Les voix ont aussi leur couleur qui varie avec le timbre. Le sujet de M. Pedrono a reconnu des voix jaunes, bleues, rouges, vertes. Vous serez bien aises de savoir que les voix bleues sont excessivement nombreuses et que les vertes sont fort rares. Je souhaite que la vôtre et la mienne soient de cette couleur, puisqu’elle est plus recherchée.


Deux étudiants de Padoue voyaient les voix graves en noir et les voix aiguës en rouge.


Il va sans dire que les lettres de l’alphabet ne laissent pas que de produire des sensations colorées. Ici le sujet est un avocat de Paris, M. H. P… Pour ce magistrat, A est carmin foncé, E blanc, I noir, O jaune, U bleu azur. Voilà pour les voyelles ; pour les diphtongues, AI est marron, EU bleu clair, etc.


L’S, placée à la fin des mots et se prononçant en sifflant, expose la syllabe qui la précède à prendre des reflets métalliques.


Tout cela très sérieux. H. P… voit les langues sous différentes couleurs ; l’anglais est noir, l’allemand est gris, l’italien et l’espagnol sont jaunes et le français, qui est sa langue maternelle, est blanc.

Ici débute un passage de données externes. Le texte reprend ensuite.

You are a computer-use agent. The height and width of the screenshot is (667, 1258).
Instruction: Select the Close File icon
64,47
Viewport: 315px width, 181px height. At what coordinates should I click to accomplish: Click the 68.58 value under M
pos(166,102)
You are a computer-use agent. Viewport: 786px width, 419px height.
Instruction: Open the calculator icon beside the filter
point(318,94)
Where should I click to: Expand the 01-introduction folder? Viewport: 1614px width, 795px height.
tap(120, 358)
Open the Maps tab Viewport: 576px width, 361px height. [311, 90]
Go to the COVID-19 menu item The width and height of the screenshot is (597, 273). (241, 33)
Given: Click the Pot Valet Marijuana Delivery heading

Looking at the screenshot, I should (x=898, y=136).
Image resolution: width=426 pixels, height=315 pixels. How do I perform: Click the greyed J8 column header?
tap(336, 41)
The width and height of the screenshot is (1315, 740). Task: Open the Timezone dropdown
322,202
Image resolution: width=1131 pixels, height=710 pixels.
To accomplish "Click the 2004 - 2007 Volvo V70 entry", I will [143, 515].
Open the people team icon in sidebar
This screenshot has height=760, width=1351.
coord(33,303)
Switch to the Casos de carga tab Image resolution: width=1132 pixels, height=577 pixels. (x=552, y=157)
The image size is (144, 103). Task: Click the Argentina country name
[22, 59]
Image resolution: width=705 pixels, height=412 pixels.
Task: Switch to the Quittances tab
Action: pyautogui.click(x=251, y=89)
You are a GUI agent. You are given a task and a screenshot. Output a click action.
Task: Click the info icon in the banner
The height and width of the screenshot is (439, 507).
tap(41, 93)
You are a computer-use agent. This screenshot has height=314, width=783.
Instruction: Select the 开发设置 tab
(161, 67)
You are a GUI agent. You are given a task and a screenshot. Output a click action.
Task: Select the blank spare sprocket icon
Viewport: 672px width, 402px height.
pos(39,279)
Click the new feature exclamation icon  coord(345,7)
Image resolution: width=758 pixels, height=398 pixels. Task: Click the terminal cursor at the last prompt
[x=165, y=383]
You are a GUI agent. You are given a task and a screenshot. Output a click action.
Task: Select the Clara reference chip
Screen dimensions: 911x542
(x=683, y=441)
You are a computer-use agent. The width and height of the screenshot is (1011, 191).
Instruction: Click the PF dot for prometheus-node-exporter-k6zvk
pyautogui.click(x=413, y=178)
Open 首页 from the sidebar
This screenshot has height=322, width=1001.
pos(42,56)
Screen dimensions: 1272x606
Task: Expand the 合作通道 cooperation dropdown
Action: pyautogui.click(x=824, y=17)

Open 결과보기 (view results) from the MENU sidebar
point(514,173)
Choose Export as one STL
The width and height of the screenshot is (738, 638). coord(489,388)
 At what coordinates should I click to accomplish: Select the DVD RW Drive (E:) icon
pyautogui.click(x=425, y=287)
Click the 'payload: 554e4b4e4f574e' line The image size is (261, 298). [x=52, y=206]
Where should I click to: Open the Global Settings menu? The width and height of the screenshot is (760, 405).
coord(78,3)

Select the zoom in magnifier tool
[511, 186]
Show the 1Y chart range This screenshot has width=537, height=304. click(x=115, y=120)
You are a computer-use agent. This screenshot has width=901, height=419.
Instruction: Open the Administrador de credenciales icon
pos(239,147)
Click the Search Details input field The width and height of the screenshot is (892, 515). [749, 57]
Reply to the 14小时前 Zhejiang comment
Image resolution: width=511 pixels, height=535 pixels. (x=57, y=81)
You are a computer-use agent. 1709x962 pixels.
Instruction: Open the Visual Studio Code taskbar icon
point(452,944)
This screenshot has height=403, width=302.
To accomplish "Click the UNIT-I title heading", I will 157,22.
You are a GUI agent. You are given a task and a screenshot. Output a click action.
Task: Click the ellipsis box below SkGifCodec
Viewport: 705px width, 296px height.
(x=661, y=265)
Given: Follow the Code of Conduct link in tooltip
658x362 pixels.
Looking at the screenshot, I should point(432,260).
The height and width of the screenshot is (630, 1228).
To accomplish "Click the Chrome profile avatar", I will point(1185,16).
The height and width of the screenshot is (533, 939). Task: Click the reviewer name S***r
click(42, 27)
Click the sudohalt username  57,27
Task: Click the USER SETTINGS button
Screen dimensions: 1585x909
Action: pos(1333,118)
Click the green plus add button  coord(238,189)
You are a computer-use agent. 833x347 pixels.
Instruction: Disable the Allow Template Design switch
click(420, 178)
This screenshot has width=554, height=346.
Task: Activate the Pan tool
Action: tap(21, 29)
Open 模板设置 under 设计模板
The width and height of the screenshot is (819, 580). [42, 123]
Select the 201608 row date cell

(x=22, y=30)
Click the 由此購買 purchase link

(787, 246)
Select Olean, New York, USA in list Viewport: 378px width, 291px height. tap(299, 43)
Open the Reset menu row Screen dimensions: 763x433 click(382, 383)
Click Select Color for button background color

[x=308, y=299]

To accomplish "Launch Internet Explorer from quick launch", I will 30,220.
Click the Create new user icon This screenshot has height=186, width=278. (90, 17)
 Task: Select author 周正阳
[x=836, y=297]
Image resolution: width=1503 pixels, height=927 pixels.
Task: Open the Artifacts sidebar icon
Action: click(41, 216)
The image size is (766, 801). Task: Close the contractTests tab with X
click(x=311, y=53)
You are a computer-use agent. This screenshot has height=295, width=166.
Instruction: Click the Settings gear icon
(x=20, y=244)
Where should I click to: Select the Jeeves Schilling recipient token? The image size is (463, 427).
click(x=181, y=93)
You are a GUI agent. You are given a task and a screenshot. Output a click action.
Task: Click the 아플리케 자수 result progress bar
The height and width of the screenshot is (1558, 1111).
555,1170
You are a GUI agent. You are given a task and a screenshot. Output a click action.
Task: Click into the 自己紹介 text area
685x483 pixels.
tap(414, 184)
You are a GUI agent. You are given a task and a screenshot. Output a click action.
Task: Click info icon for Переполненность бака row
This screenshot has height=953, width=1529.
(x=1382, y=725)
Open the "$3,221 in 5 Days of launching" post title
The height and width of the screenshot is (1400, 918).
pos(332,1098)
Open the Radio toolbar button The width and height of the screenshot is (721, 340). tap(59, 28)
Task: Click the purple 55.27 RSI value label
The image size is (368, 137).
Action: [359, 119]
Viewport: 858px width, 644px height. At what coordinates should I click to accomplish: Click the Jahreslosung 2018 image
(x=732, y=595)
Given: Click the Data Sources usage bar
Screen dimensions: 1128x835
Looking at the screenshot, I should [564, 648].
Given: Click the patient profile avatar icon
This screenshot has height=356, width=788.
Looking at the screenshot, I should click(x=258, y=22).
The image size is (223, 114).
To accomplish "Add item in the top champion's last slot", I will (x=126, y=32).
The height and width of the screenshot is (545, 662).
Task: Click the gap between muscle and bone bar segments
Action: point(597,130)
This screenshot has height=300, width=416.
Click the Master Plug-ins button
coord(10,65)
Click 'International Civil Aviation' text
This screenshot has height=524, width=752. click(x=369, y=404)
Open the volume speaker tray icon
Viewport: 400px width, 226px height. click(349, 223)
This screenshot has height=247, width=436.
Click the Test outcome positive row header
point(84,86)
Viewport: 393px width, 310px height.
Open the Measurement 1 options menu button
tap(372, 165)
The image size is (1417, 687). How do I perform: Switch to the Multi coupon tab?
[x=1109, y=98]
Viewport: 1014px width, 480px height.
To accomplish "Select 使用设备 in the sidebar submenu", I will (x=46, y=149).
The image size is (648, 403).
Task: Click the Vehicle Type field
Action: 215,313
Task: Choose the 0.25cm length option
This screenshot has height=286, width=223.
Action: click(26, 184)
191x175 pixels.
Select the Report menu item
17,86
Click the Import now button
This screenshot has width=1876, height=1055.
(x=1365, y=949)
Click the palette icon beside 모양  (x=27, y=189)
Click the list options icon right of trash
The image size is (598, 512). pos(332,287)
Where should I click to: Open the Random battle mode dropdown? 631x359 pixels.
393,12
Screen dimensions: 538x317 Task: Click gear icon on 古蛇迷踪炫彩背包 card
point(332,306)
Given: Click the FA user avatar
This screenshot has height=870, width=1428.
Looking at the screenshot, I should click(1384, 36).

Il en est de même pour les chiffres ; un est noir, deux, gris bleu, trois, jaune, et ainsi de suite. Il faut avouer que cet H. P… est un homme bien extraordinaire. Ne voit-il pas les différentes périodes de l’histoire en jaune plus ou moins vif suivant l’éclat qu’il attribue à leur degré de civilisation ?


La Révolution française sera jaune d’or et la fuite d’Égypte se rapprochera de l’ocre. Mais quelle sera la nuance de la révocation de l’édit de Nantes ?

Autre chose : voici une dame qui colore poétiquement tous les noms ; Jean est rouge ; Marius et tous les hommes en us sont verts ; Joseph est bleu.


Un ingénieur se contente de mettre des couleurs sur tous les jours de la semaine, ce qui est infiniment plus pratique et plus digne d’un ingénieur.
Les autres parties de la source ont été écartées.